(Input data):
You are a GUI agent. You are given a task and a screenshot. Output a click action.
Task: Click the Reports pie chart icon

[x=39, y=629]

...

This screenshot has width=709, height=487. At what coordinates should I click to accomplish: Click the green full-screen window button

--

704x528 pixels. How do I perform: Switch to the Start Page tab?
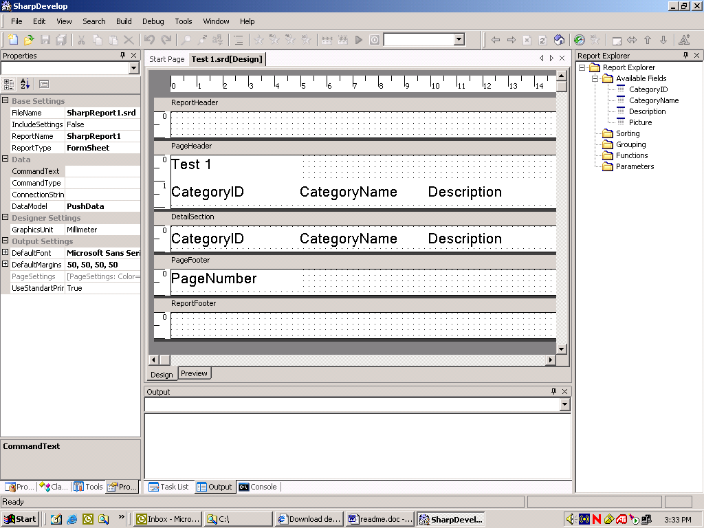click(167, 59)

(Description of the task): Could you update the stretch from the line containing "You are a GUI" through the line containing "[x=39, y=629]" by replacing "pie chart" with "bar chart" and leaving everything else unchanged? Return only those lines.

(The result):
You are a GUI agent. You are given a task and a screenshot. Output a click action.
Task: Click the Reports bar chart icon

[x=39, y=629]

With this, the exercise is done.